==== Supplied passage

Closed divergentdave closed 3 months ago

divergentdave commented 3 months ago

It is possible that a report may pass VDAF preparation with one aggregation parameter, and later fail when prepared with another aggregation parameter. (for example, if a later correction word is corrupted in an otherwise-honestly generated Poplar1 report) We require that the same set of reports in any batch be used as input for aggregation with each aggregation parameter. The batch validation size check enforces that the number of successfully aggregated reports is at least min_batch_size. Therefore, if a deployment were to set min_batch_size equal to max_batch_size, a batch that has already been successfully collected with one aggregation parameter, and contains at least one such report, would be un-collectable with some other aggregation parameters, resulting in a loss of data, and an efficient DoS vector.

I think we should recommend that max_batch_size be strictly greater than min_batch_size for VDAFs that make use of the aggregation parameter. The other solution I can think of would be to somehow allow combining previously-collected batches (while still not allowing subdivision of batches) for subsequent collection with different aggregation parameters, but that would be a lot of complexity.

cjpatton commented 3 months ago

We should try to generalize this into guidance for any query type. Once collected, a batch cannot change: If X% of reports are going to be rejected, then you need to aim for a batch size that is X% larger than the minimum.

cjpatton commented 3 months ago

On the other hand, this is basically a Sybil attack, which DAP does not address on its own. We could consider relaxing the batch size requirement to allow a batch size smaller than the minimum after the initial collection.

branlwyd commented 3 months ago

Naive question: if aggregation with one aggregation parameter succeeds with a different set of reports than aggregation with a second aggregation parameter, are we sure we haven't leaked information about the reports in the delta between the two sets?

I don't think there's any generic VDAF property that guarantees we haven't leaked information, though I might be wrong.

If that's the case, perhaps we should guarantee that the same set of reports is successfully aggregated for every aggregation over the batch. However, I believe that some VDAFs would allow a maliciously-crafted report that passes aggregation with one aggregation parameter but fails aggregation with another -- i.e., an attacker could use this as a DoS vector.

cjpatton commented 3 months ago

@cjpatton On the other hand, this is basically a Sybil attack, which DAP does not address on its own. We could consider relaxing the batch size requirement to allow a batch size smaller than the minimum after the initial collection.

========
==== Supplied material

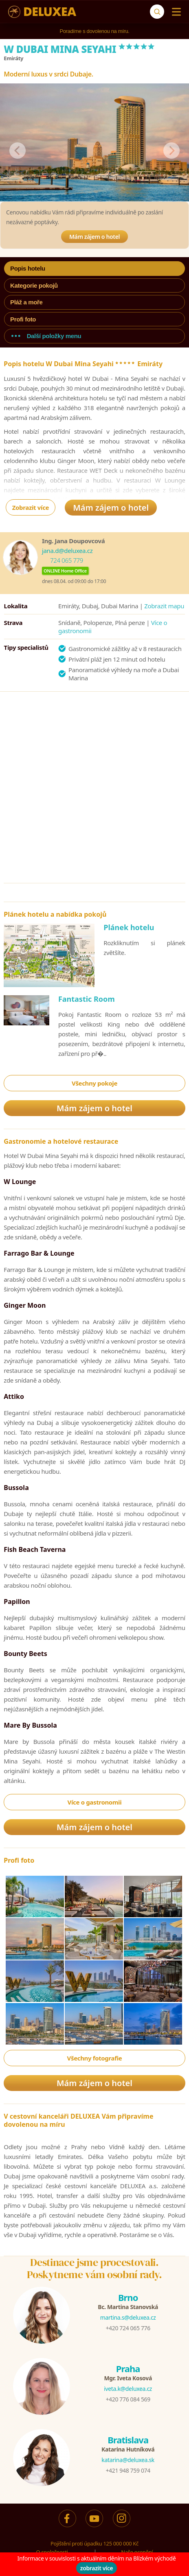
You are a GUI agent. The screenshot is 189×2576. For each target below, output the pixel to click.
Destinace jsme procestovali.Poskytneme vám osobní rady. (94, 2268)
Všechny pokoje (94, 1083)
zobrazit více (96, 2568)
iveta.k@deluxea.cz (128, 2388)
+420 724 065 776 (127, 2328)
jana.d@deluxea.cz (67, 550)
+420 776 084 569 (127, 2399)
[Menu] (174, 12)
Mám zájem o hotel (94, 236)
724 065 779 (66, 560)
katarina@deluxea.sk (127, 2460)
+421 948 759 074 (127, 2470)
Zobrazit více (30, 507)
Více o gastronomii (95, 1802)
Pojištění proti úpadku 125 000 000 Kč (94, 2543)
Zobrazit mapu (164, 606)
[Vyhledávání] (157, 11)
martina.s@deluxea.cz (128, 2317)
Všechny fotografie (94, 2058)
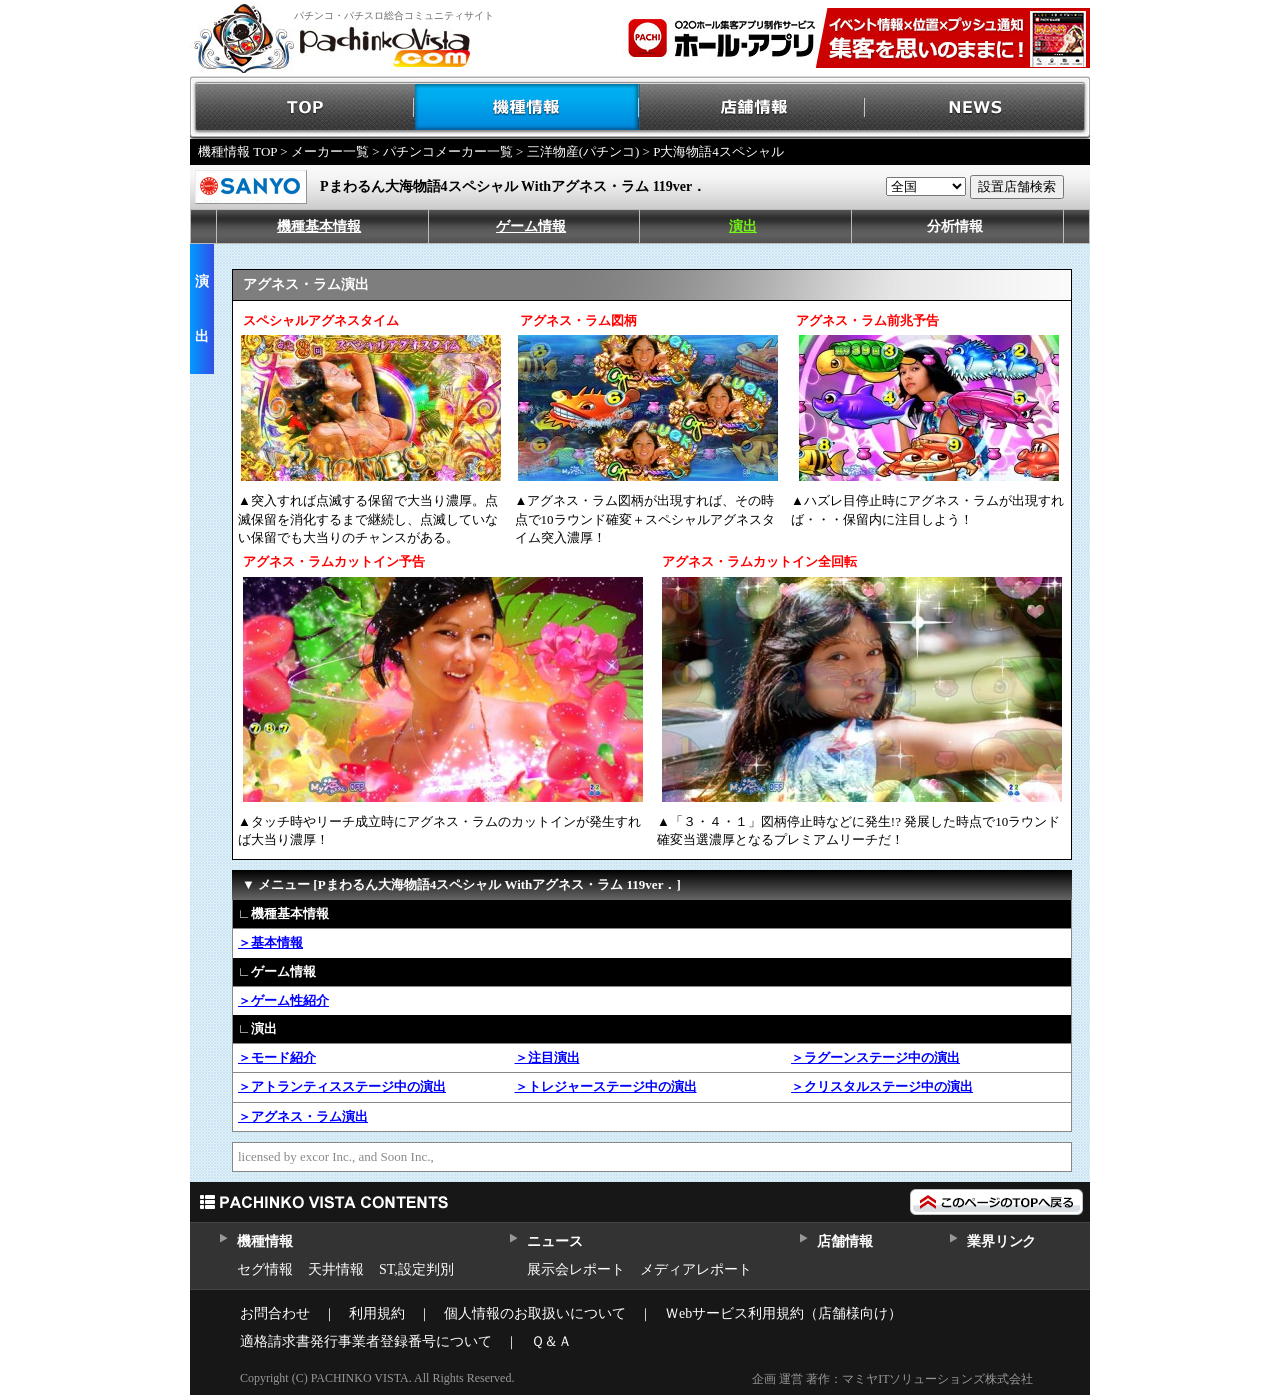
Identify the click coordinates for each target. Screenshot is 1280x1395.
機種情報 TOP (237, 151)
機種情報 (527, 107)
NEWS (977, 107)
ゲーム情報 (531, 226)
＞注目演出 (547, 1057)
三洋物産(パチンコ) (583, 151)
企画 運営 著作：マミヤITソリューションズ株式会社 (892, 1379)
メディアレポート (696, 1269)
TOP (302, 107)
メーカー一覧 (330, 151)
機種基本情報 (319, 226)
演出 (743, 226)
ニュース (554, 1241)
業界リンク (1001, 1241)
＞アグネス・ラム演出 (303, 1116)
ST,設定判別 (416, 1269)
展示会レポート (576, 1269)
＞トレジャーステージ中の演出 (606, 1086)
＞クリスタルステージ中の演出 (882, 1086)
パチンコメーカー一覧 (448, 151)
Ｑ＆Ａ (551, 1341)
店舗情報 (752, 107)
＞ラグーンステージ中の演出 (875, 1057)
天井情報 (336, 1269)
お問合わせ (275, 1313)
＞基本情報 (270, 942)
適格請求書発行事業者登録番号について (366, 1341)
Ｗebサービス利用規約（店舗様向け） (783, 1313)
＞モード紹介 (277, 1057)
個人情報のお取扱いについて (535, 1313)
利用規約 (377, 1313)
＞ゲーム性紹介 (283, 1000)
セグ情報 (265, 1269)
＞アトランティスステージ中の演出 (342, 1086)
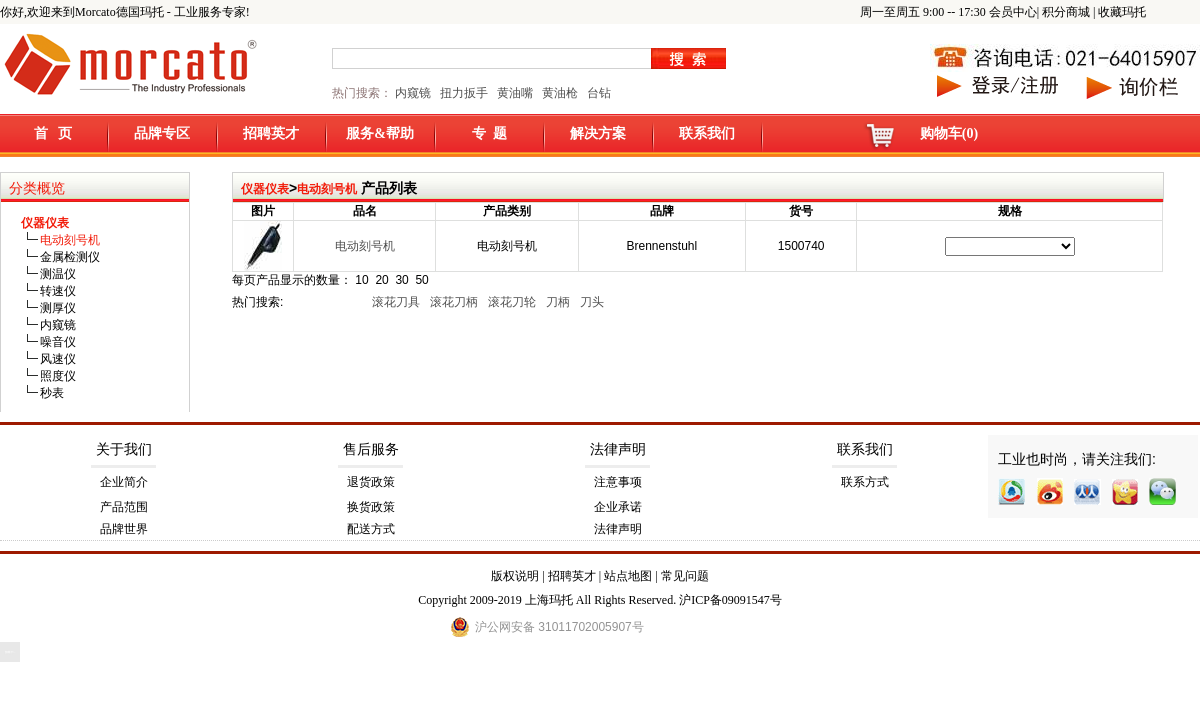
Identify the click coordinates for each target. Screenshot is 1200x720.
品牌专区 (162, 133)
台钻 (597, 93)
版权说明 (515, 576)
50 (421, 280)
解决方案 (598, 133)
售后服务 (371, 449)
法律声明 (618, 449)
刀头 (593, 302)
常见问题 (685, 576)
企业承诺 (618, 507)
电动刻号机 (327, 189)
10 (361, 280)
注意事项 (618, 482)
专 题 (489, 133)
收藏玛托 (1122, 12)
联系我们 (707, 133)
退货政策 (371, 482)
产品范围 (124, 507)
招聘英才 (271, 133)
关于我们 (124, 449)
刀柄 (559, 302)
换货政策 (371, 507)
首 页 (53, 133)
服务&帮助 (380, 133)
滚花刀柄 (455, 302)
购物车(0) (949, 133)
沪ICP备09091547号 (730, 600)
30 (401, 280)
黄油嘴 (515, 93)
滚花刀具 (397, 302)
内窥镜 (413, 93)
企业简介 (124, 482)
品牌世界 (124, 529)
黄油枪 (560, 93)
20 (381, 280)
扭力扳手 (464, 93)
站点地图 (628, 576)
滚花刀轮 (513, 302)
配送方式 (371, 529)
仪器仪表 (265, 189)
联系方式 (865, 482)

========

§ **Requirements**:
1) Rewrite the batch-size discussion from "We should try" to "the two sets?", putting "Sybil-style attack" in place of "Sybil attack".
2) Copy out the entries verbatim from their start through the line containing "074 (127, 2470)", both ends included, leaving out the pictures.

§ **Solutions for each task**:
1)
We should try to generalize this into guidance for any query type. Once collected, a batch cannot change: If X% of reports are going to be rejected, then you need to aim for a batch size that is X% larger than the minimum.

cjpatton commented 3 months ago

On the other hand, this is basically a Sybil-style attack, which DAP does not address on its own. We could consider relaxing the batch size requirement to allow a batch size smaller than the minimum after the initial collection.

branlwyd commented 3 months ago

Naive question: if aggregation with one aggregation parameter succeeds with a different set of reports than aggregation with a second aggregation parameter, are we sure we haven't leaked information about the reports in the delta between the two sets?

2)
You are a GUI agent. The screenshot is 189×2576. For each target below, output the pixel to click.
Destinace jsme procestovali.Poskytneme vám osobní rady. (94, 2268)
Všechny pokoje (94, 1083)
zobrazit více (96, 2568)
iveta.k@deluxea.cz (128, 2388)
+420 724 065 776 (127, 2328)
jana.d@deluxea.cz (67, 550)
+420 776 084 569 (127, 2399)
[Menu] (174, 12)
Mám zájem o hotel (94, 236)
724 065 779 (66, 560)
katarina@deluxea.sk (127, 2460)
+421 948 759 074 (127, 2470)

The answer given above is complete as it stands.